Il progetto

L'inizio di una strategia crudele

Durante la guerra civile spagnola (1936-1939), i militari ribelli contro la Repubblica furono appoggiati da vari corpi dell’esercito italiano e tedesco, così come dalle ultime tecnologie militari inviate dai dittatori di entrambi i paesi, Benito Mussolini e Adolf Hitler. Il conflitto spagnolo servì come terreno di sperimentazione per testare nuovi armamenti e, soprattutto, per la pratica delle ultime strategie e tattiche di distruzione.

Il progetto 1939 Spain esporta il terrore aereo in Europa studia e diffonde la relazione tra la fine del conflitto in Spagna e l’inizio della Seconda Guerra Mondiale, concentrandosi sull’origine degli attacchi aerei sulla popolazione civile.

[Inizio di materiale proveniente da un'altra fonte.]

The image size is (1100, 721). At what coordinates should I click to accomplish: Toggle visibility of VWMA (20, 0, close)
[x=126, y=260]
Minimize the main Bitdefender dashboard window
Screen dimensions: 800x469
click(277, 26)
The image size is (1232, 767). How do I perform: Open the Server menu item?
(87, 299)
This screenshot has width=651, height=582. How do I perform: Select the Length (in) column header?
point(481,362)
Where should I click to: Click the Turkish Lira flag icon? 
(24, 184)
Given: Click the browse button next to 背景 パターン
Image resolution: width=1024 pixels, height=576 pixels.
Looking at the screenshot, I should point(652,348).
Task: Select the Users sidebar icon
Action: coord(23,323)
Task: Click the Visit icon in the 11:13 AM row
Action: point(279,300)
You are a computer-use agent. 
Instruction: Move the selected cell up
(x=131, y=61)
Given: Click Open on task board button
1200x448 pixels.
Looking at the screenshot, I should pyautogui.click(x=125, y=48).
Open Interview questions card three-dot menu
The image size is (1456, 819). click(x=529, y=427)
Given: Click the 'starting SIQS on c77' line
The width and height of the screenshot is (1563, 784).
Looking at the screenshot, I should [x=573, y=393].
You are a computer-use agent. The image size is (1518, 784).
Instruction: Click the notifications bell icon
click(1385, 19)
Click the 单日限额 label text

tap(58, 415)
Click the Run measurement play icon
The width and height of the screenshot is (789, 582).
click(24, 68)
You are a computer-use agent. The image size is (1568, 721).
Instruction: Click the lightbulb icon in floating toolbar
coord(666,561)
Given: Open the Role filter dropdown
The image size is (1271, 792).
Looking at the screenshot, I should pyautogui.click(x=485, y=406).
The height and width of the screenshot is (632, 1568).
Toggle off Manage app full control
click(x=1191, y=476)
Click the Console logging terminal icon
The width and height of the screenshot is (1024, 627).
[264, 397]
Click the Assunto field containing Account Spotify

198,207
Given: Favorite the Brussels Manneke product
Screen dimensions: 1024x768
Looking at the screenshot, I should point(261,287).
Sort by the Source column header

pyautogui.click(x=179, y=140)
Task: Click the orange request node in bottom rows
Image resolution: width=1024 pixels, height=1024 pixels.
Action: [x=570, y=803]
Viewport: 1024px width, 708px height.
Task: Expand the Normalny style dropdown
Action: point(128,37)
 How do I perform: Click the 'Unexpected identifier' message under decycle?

Una strategia atroce, sperimentata dall’aviazione tedesca e italiana su cittadini spagnoli, che fu “esportata” dai suoi creatori in altri paesi all’inizio del conflitto europeo nel settembre 1939. La città di Madrid è uno degli assi fondamentali del progetto, essendo stata la prima grande capitale europea a subire l’orrore dei bombardamenti sui suoi tetti, una tattica che ha sollevato il rifiuto internazionale, con manifestazioni a Parigi, Londra, Stoccolma, New York e altre città.

Multidisciplinare e multinazionale
La Fondazione Anastasio de Gracia guida questo progetto al quale partecipano il Gruppo di Ricerca Fotodoc dell’Università Complutense di Madrid, la Fondazione Pablo Iglesias, la Fondazione Gramsci, la Confederazione Generale Italiana del Lavoro e la Fondazione Memoria, Responsabilità e Futuro. Ha anche un finanziamento dell’Agenzia Esecutiva Europea per l’Educazione e la Cultura della Commissione Europea, attraverso la linea Memoria Europea del programma Europa per i Cittadini, assegnato nel 2019.

Po infine, 1939 Spagna esporta il terrore aereo in Europa è stato progettato in modo multidisciplinare e multinazionale, in linea con gli obiettivi generali del programma europeo, tra i quali sono, “contribuire alla comprensione della storia comune europea” così come “far conoscere la memoria, la storia e i valori comuni dell’Unione Europea basati sulla promozione della pace e del benessere dei suoi popoli, stimolando il dibattito e la riflessione”.